In more modern times high-heels have gained traction as men’s footwear, especially in drag culture.
CSULB senior communication major Malik Thompson, better known as Foxie Adjuia on stage, started wearing heels in high school before becoming a professional drag queen.
“Nobody else on campus was wearing heels,” Thompson said. “I wanted to show everyone I could do it better than girls.”
Thompson said that while some men fetishize heels, that is not the case for him. “Speaking personally, it’s not a sexual fetish or transvestitism, but it’s more of a social statement and a fashion statement.”
A lipstick-red set of pumps is senior psychology major Angel Jimenez’s pair of choice.
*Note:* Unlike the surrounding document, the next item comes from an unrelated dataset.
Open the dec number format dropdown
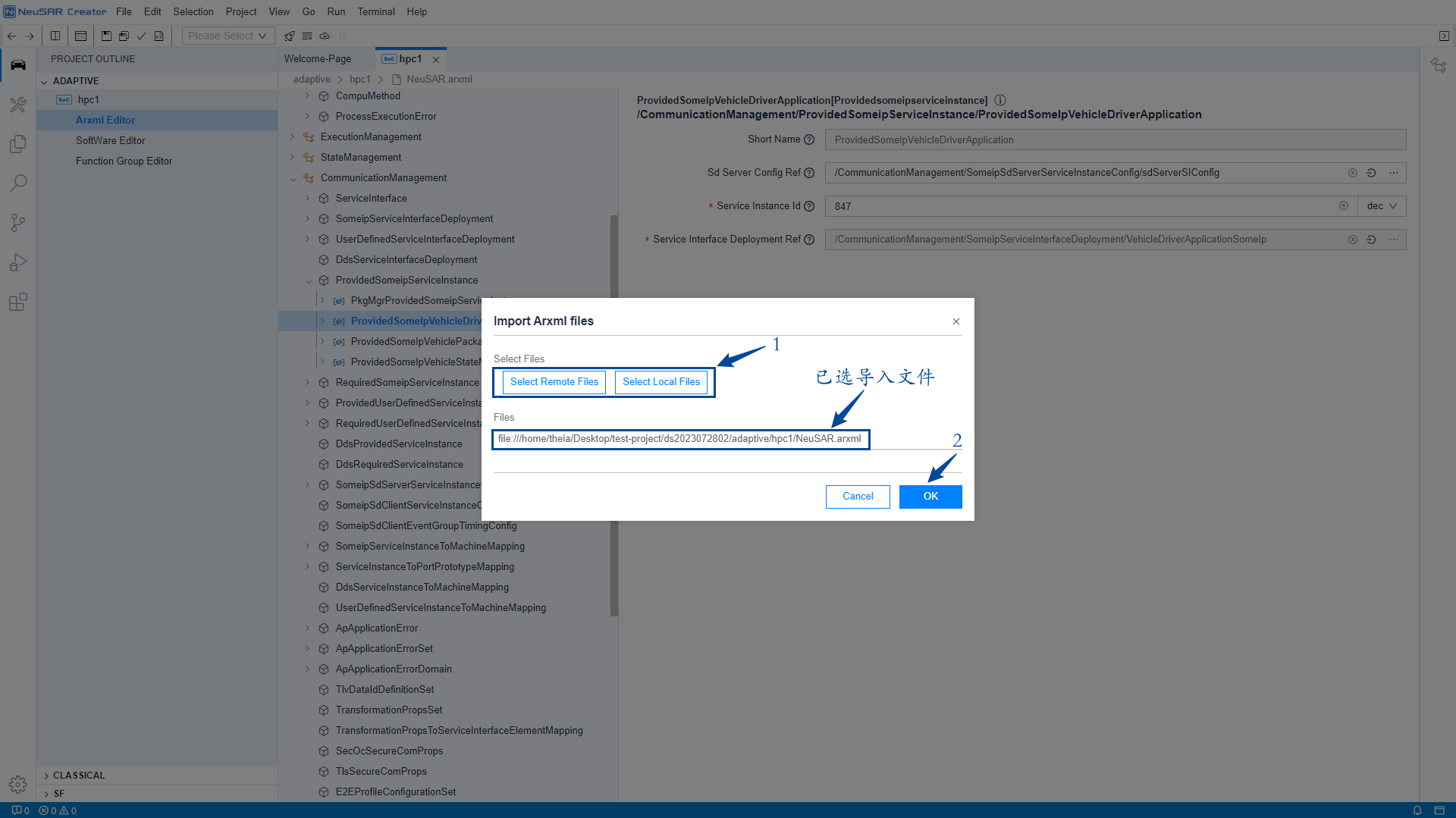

“It opens up your choices when it comes to fashion, instead of just wearing tennis shoes or something,” Jimenez said. “They make me feel powerful because [in high-heels] you command attention.”
From Hollywood stars to heads of state, men of power wear elevator shoes to enhance their presence, according to the Guardian. These shoes basically have a wedge heel on the insole, which discreetly gives men a few inches of lift.
One reason men go to such heights may be because stature has been correlated with higher salary and respect in the workplace, according to a 2004 University of Florida study.
Still, Jimenez said high-rise-heeled men are somewhat taboo in mainstream culture.
“You do get a little uncomfortable because maybe the wrong people are staring at you—people who might want to hurt you,” Jimenez said. “I’ve worn them at a mall before and there were people pulling their children away. I was like, ‘okay, would you be doing this if there was a girl wearing these heels?’”
The Bata Museum will be hosting an upcoming exhibit differentiating between the historical and contemporary attitudes towards high-heeled men, an issue that makes people nervous, as Semmelhack told The Huffington Post.
According to sociologists Candace West and Don Zimmerman’s theory of doing gender, we perform gender by the way we walk, talk and dress, implying that definitions of masculinity and femininity can be actively challenged by men who dress or act “unmasculine” or women who dress or act “unfeminine.”
Jimenez sees the trend of tearing down gender binaries as a positive.
“I think it started with metrosexuals; now it’s okay for straight men to dress even more feminine,” Jimenez said. “Not even just in modeling, but in everyday culture; it’s good. I’m glad it’s happening.”
Is society ready for high-heeled men?
“I think there are definitely parts that are not,” Alvis said, reminiscing about an awkward visit to Texas to see his parents.
“I went to a party wearing red pants [while] everyone else at the party was in gym shorts,” Alvis said. “If I’d had worn heels it would have been even more like, ‘What did I do to myself?’”
With a grip-taped deck in one hand, Alvis keeps his fashion on high-heels despite the gawks.
As for Thompson, he is gearing up for another thigh-high and tight-fitted night as Ms. Adjuia at the Executive Suites in Long Beach on Thursday.
“If they’re not ready,” Thompson said. “We’re going to make them ready.”